Give back exactly the lines from the one holding "Task: Select the NO branch label" to the bottom of the material, both included, and nothing more. No pictures.
[[ Available records, beginning ]]
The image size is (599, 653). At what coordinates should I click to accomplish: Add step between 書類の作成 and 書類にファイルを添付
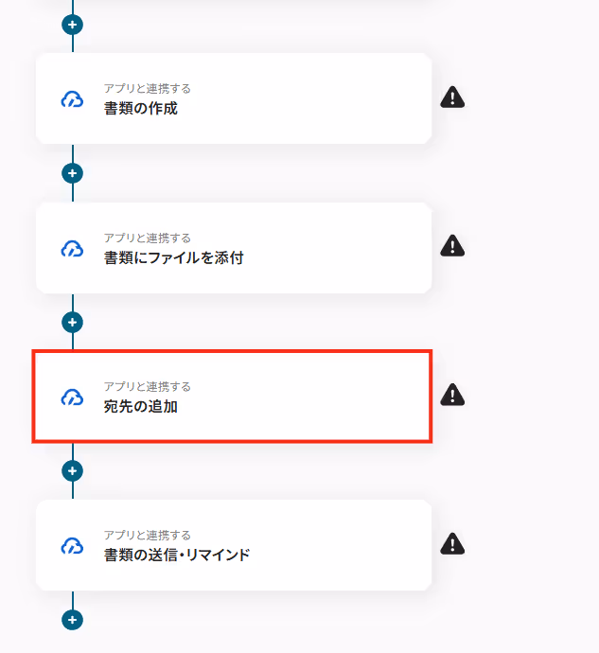(x=73, y=173)
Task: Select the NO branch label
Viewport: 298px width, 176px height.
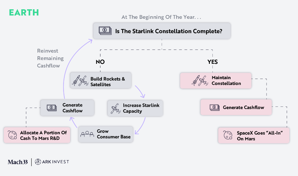Action: [x=100, y=62]
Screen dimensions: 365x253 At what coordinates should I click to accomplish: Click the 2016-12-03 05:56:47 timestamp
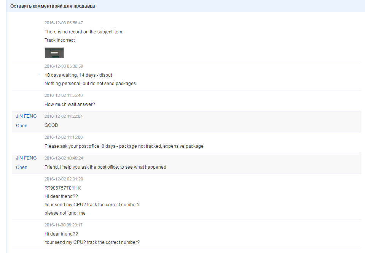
[[ Available records, end ]]
■ **Solution for this problem**:
Task: Select the NO branch label
Viewport: 298px width, 176px height.
Action: [x=100, y=62]
Screen dimensions: 365x253 At what coordinates should I click to accomplish: Click the 2016-12-03 05:56:47 timestamp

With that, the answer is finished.